Aim of the task — For this exercise, reproduce only the lines from the one holding "Task: Click the 50 y-axis label" through the final line of the data below, exactly, and omit pictures.

(Extracted data entries)
----------------------------------------

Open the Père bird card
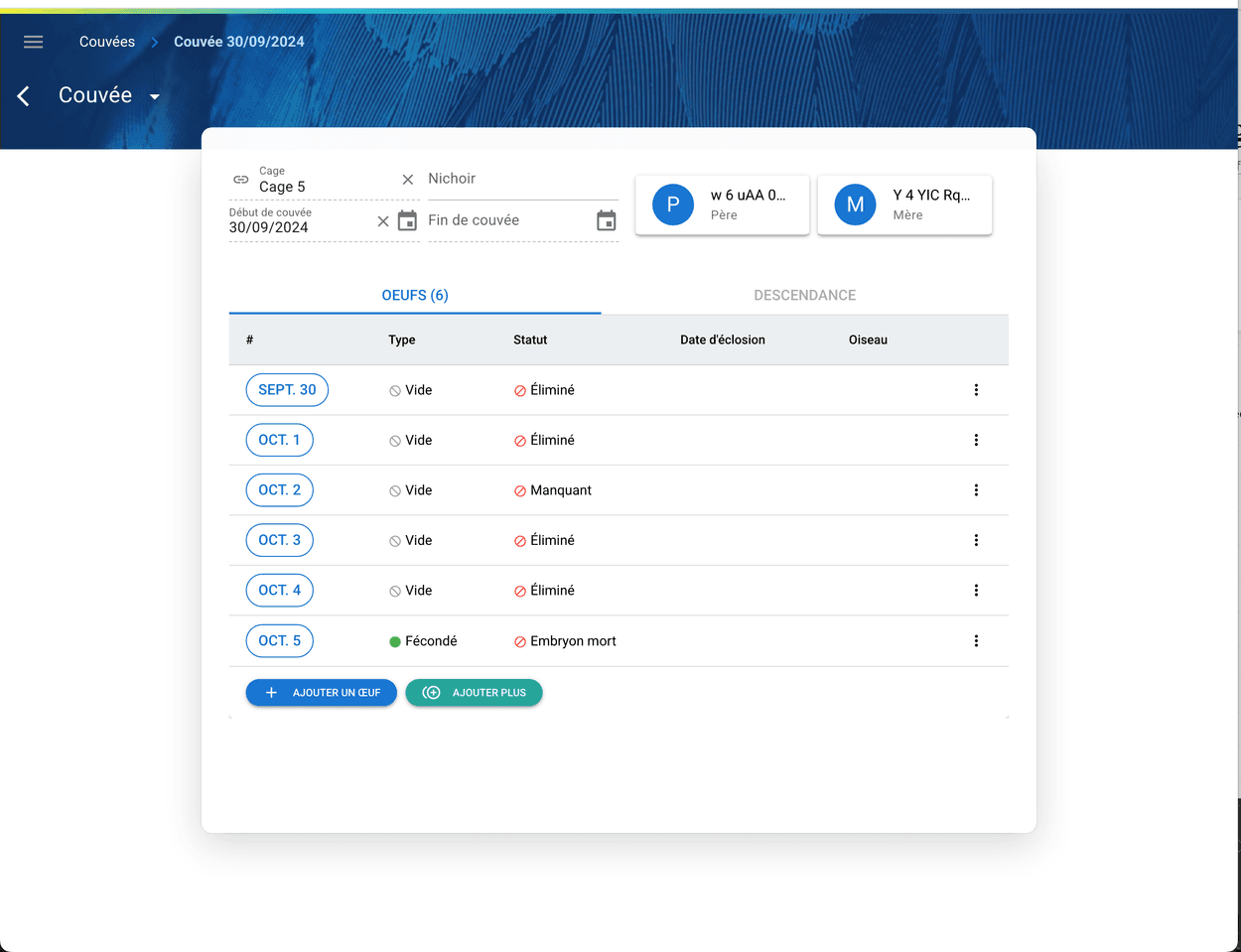The height and width of the screenshot is (952, 1241). [722, 204]
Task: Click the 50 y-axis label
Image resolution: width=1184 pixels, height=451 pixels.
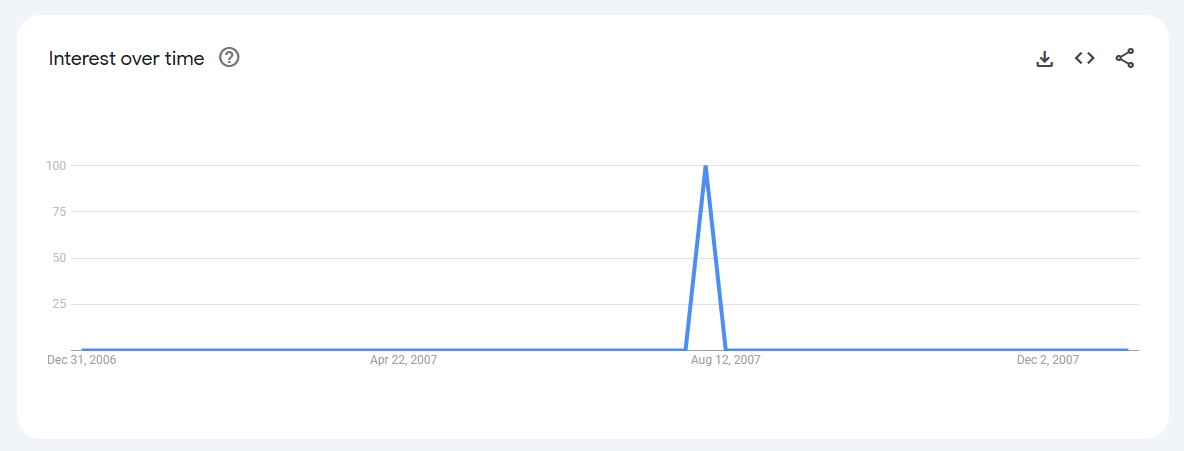Action: click(58, 258)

----------------------------------------

Task output —
Task: Click the 50 y-axis label
Image resolution: width=1184 pixels, height=451 pixels.
Action: click(58, 258)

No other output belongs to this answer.